Yesterday we have studied the Lorentz transformation in school. So we have two frames of reference, $S$ and $S'$ . $S$ is stationary and $S'$. $S'$ has a constant velocity $v$, relative to the $S$ frame. $v$ is directed along the Ox axis. Ox is parallel to Ox' and Oy is parallel to Oy'.

If we apply the Galilran Transformations we get:

$x = x' + ut' $ $y = y'$ $z = z'$ $t = t'$

$ x' = x - ut $ $y'=y$ $z'=z$ $t' = t$

Now, our physics teacher, assumed that:

$ x=k(x'+ut')$ $ x'=k(x-ut)$ with k being a constant.

Why did he do that? I didn't understand. I undrstood that the length of an object depends o the frame of reference and that the speed of light is the same in the two frames.

Assuming the above facts, we can derive the $k$ constant:$$\frac{1}{\sqrt{1-\frac{u^2}{c^2}}}$$

But why did we make that first assumptikn? I didn't get the logic. Could somebody explain, please?

  • $\begingroup$ For the "derivation" we assume linearity of the transformation and that c is constant in all systems.

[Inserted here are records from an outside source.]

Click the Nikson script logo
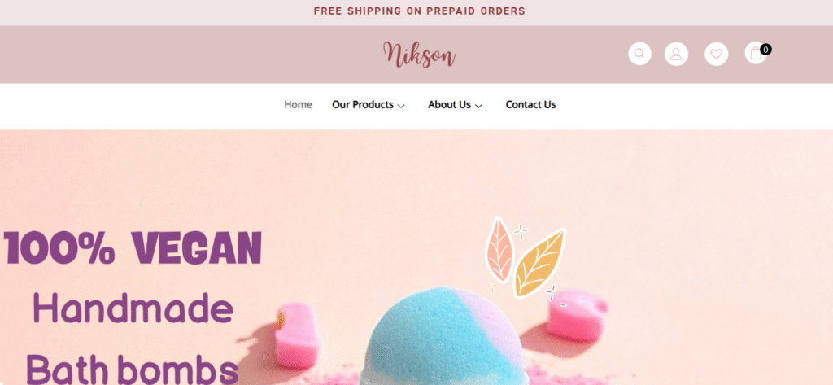This screenshot has width=833, height=385. (x=419, y=55)
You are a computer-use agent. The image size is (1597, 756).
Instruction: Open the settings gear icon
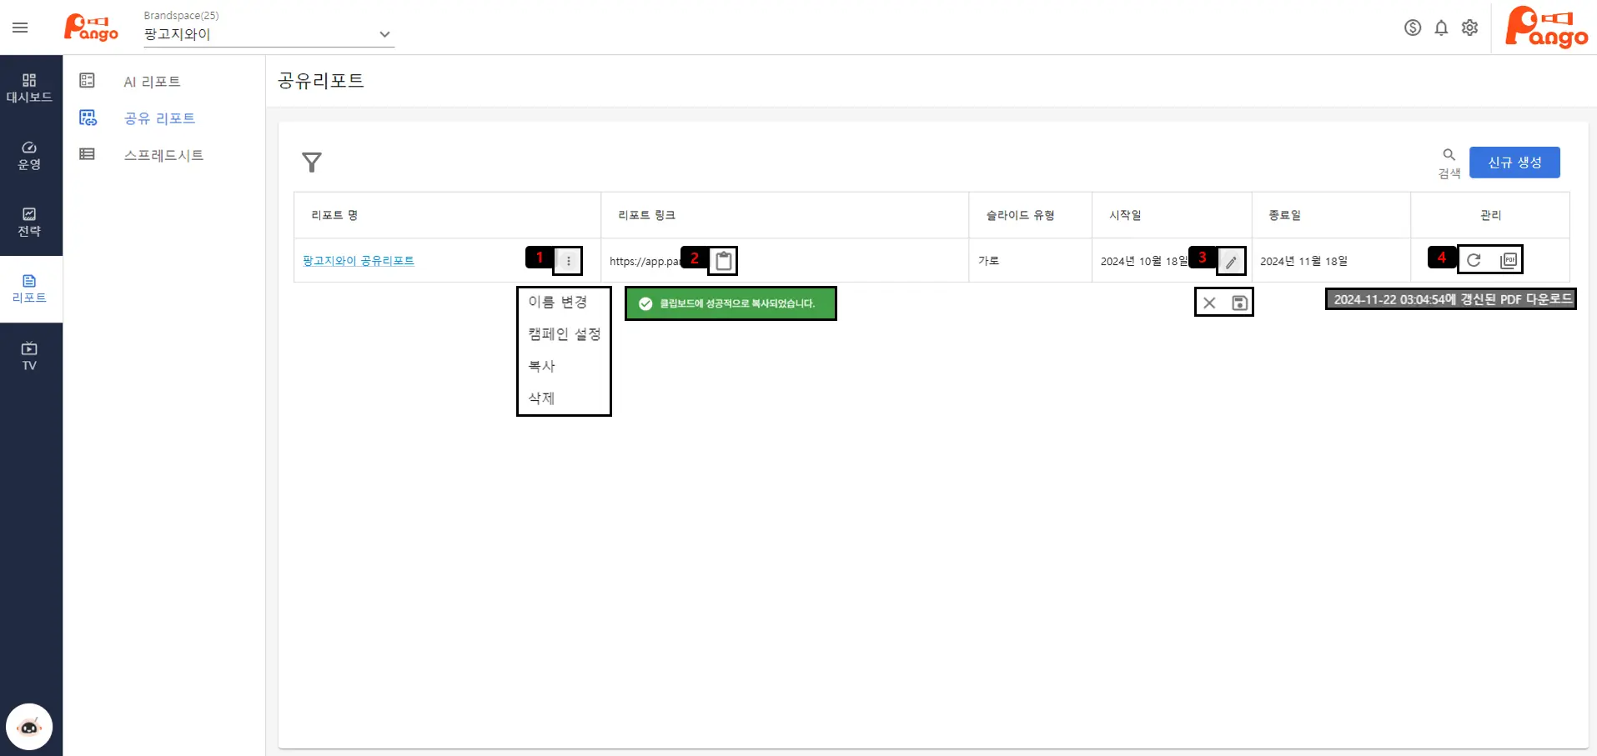(x=1469, y=28)
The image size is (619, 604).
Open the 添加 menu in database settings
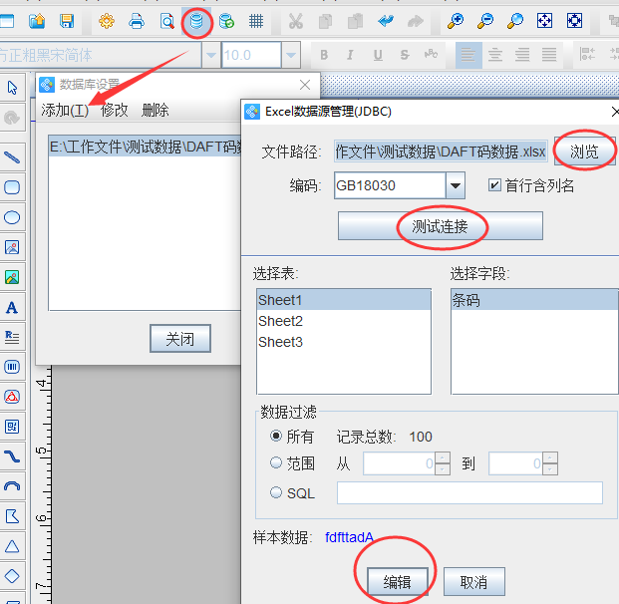pyautogui.click(x=65, y=110)
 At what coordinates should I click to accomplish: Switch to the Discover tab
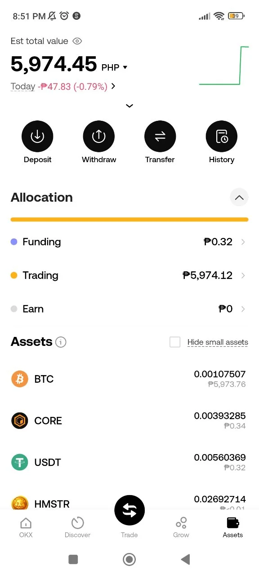tap(77, 527)
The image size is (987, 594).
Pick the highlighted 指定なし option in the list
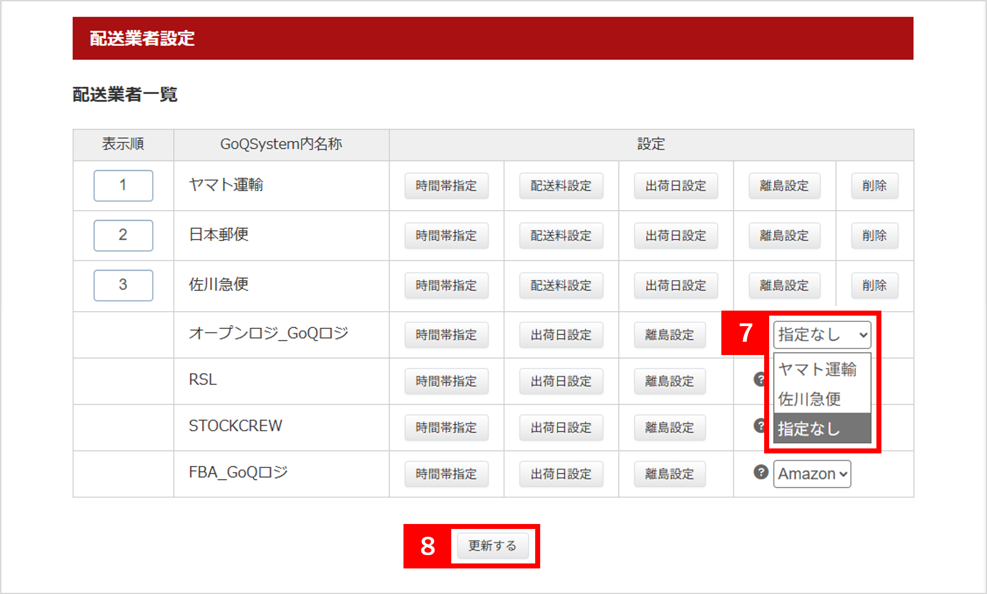821,428
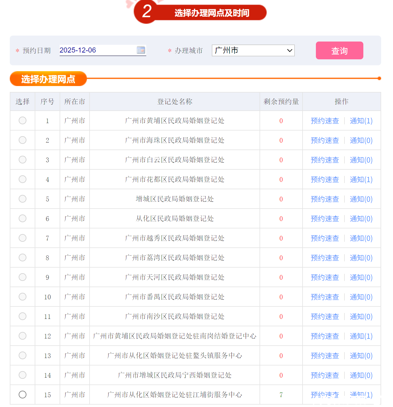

Both, of course, are experimentally verified facts for flat spacetime (and neither holds, at least not naively, in the curved spactime of general relativity). $\endgroup$ – CuriousOne Sep 27 '14 at 16:58
  • $\begingroup$ Why do e assume linearity of transformation?? It doesn't seem that obvious for me. $\endgroup$ – Bardo Sep 27 '14 at 17:06
  • $\begingroup$ Linearity is experimentally tested with very high precision. I can't tell you off hand what the best evidence during Einstein's time was. Today it's probably optical experiments, the GPS system and high precision astronomy that set the limits for how well we know that distances add up in a linear fashion independently of the inertial system. $\endgroup$ – CuriousOne Sep 27 '14 at 18:32
  • $\begingroup$ @CuriousOne: "Both, of course, are experimentally verified facts for flat spacetime." Where did they find this flat spacetime? $\endgroup$ – bright magus Oct 28 '14 at 20:58
  • $\begingroup$ Are you asking me how physicists establish the numerical validity of their approximations (of which flatness is just one of many)? By looking at experimental data, of course. How else? $\endgroup$ – CuriousOne Dec 11 '14 at 23:22

The assumption of linearity is based on the observation that measurement results between reference frames depend only on their relative motion, not their absolute position (which doesn't exist anyway). The derivation is a bit involved, so I can understand why it was glossed over. Good on you for noticing the gloss.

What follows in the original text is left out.